At a medical convention a few years ago, he found a little-noticed procedure called conductive keratoplasty that requires so little technical support to function, he metaphorically described it, saying, “all you need is a tree to tie it to, and away you go.”
He took it with him to the Dominican Republic in 2003 and witnessed medical “miracles” with it.
“In the clinic, we would give people a Bible and ask if they could see the words to read them,” he said. “If they couldn’t, we took them into the surgery and they would lie there, with the Bible on their chests.”
Putting the CK device, about the size of a VCR, near the patient’s head, it only takes about two minutes for the radio frequency procedure that strengthens the cornea and corrects near vision to be completed, he said.
“They would pick up the Bible from their chest and be able to read it right away,” he said. “They would laugh and weep for joy. It worked. It was so cool to watch.”

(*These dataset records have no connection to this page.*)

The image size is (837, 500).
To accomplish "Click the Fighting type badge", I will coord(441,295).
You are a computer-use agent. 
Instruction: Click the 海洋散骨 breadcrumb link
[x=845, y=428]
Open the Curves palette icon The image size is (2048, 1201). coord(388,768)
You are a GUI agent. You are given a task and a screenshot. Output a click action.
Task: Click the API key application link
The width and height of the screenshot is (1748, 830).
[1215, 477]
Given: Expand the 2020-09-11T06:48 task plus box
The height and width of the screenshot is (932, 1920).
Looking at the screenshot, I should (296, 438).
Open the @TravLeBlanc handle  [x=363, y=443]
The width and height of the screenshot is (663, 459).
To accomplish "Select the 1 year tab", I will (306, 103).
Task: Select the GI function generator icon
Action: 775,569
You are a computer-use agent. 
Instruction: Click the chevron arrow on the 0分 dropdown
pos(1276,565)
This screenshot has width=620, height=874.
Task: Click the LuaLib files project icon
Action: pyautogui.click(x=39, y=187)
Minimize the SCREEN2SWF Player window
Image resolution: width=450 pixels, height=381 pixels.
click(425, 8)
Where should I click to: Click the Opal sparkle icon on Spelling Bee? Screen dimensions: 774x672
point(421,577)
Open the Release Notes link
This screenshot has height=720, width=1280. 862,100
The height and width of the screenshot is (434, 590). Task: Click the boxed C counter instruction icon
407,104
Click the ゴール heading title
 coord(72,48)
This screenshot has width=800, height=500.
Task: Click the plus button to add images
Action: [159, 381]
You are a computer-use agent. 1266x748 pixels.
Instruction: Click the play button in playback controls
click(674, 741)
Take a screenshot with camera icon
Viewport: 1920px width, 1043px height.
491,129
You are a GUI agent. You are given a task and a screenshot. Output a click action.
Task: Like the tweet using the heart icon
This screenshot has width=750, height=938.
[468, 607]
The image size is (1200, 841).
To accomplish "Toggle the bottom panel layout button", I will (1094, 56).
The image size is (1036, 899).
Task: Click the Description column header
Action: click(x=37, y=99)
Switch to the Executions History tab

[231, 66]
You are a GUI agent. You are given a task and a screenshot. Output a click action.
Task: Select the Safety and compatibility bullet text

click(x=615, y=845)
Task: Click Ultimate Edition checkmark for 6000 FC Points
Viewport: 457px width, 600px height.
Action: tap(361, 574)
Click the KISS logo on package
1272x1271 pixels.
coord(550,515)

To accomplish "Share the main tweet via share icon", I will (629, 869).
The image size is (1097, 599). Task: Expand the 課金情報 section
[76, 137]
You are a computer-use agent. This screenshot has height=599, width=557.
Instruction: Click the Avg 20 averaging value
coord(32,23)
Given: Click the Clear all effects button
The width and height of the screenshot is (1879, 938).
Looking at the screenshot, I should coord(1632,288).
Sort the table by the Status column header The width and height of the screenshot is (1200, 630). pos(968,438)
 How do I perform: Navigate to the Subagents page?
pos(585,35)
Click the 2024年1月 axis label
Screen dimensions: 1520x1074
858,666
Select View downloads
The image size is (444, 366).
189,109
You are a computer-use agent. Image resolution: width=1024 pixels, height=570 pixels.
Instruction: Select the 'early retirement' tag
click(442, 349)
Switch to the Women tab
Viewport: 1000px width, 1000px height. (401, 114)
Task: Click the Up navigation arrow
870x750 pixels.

The dangers of infection and eye discomfort are greatly reduced, he said. No sterile areas are needed. With a handful of surgeons, he said he helped introduce and train hundreds of doctors in the United States in the procedure and was the first in Texas to use it. It was one of the pieces of the puzzle that made his medical mission tantalizing, he said.
“Now we have something we can carry anywhere in the world,” he said. “Mercy Ships is a perfect vehicle to use CK, and my involvement in getting it out to the world is natural.”
His new title will be director of health care services, which will include all medical operations done by all medical staff of Mercy Ships worldwide. The size of the task does not bother him, Strauss said.
“I like to go to mountaintops or by oceans, anyplace that makes me feel small,” said Strauss. “Then I can realize how big God is and how little I am and that He can do anything.”
It’s in Ephesians 3:20 that he gains his perspective for the coming task, he said.
It says He is “able to do exceedingly abundantly above all that we ask or think according to the power that works in us,” Strauss said. “I love it when I am small and He is tall.”